Re: [ng-spice-devel] ACS with the "free" Borland compiler
"rint" is round-to-int, but it returns a double. You can define it
as:
inline double rint(double x) {return floor(x+.5);}
I put it in md.h, with a flag to activate it.
As to the rounding modes .... it really doesn't matter. You might
sometimes get a slightly different result, but it is noise. Its use
in ACS is to de-noise the printed result. Suppose I have two nodes,
with voltages 300.001 and 300.002 and I print the difference. The
use of "rint" is so it will print .001 as the result, instead of
.00099992462374236543.
Part of the purpose of the de-noising is so when I run benchmarks on
different systems the results are more likely to be the same. It is
annoying to do regression tests, and find a result that is
1.343443e-44 on one system and 5.7324223e-38 on another, when the
correct result is zero. It is still a problem, but less so now.

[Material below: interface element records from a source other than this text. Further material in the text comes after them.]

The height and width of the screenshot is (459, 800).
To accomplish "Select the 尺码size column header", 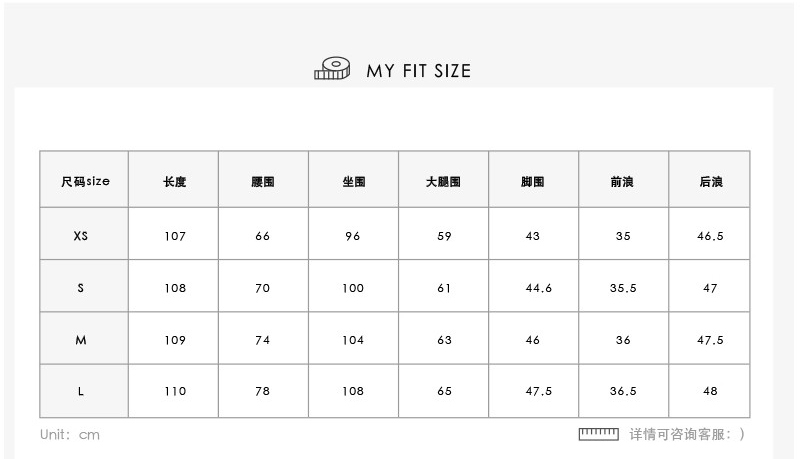I will (x=85, y=181).
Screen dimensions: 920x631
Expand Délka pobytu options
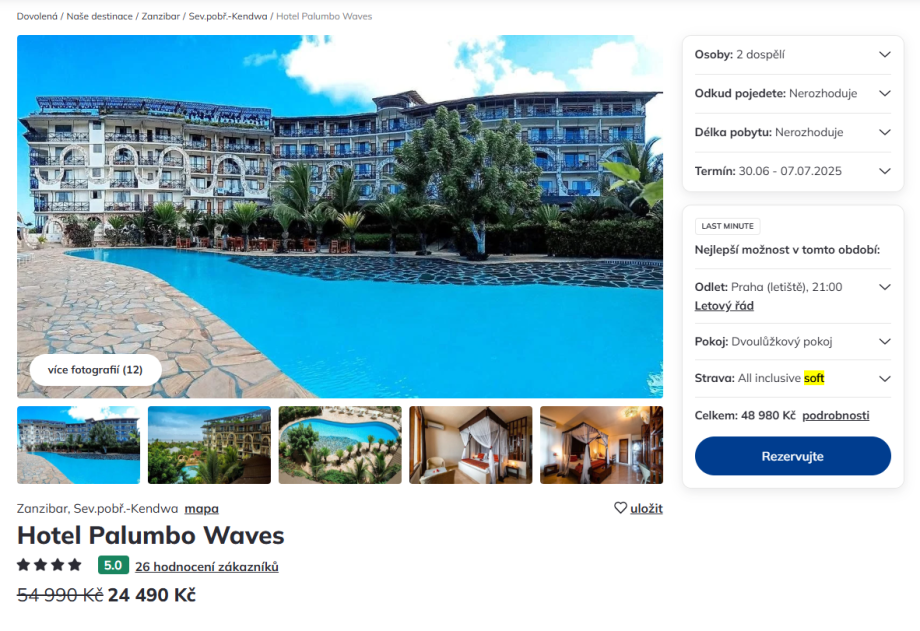pyautogui.click(x=792, y=132)
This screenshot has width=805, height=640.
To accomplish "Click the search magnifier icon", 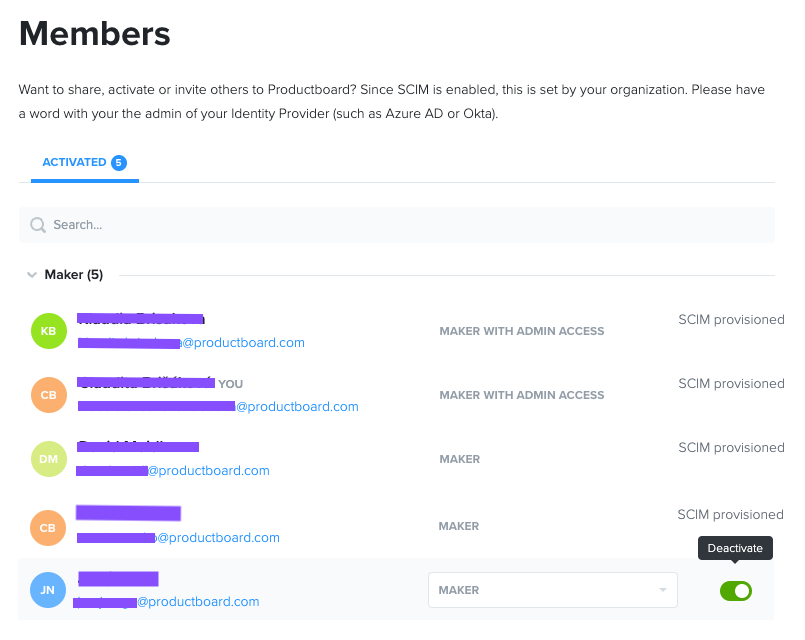I will pos(37,225).
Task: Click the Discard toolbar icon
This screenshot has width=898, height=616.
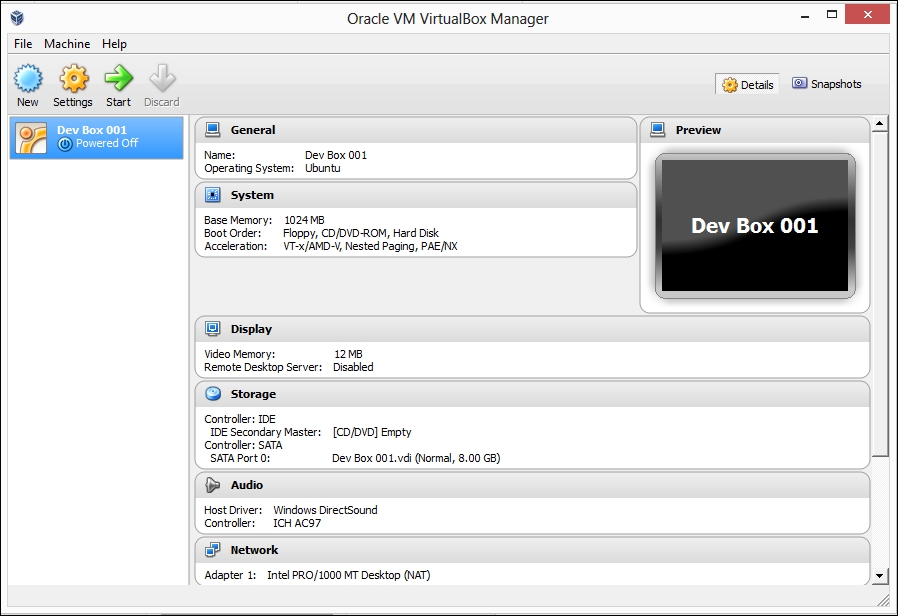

on the "floating point error" .... You found a real bug. It is
possible to get a divide by zero when the area of a diode is zero.
The reason I never caught it is the inconsistency in how compilers
handle divide by zero. As far as I know, the C++ standard does not
define what happens. With gcc on Linux, you get a result of infinity
and the program continues. It this case, it appeared harmless
because rs is not used anywhere. (incomplete work.) With Borland,
apparently it caused the program to stop.
Since it is not used anywhere, fake it by commenting out the line or
using (area+1e-20) instead of area, or something like that.
The diode code in 0.28 is a big mess, but I didn't worry about it
because it will be replaced by automatically generated code from the
model compiler in the next release, which is slow in coming because
IBIS support is taking lots of time.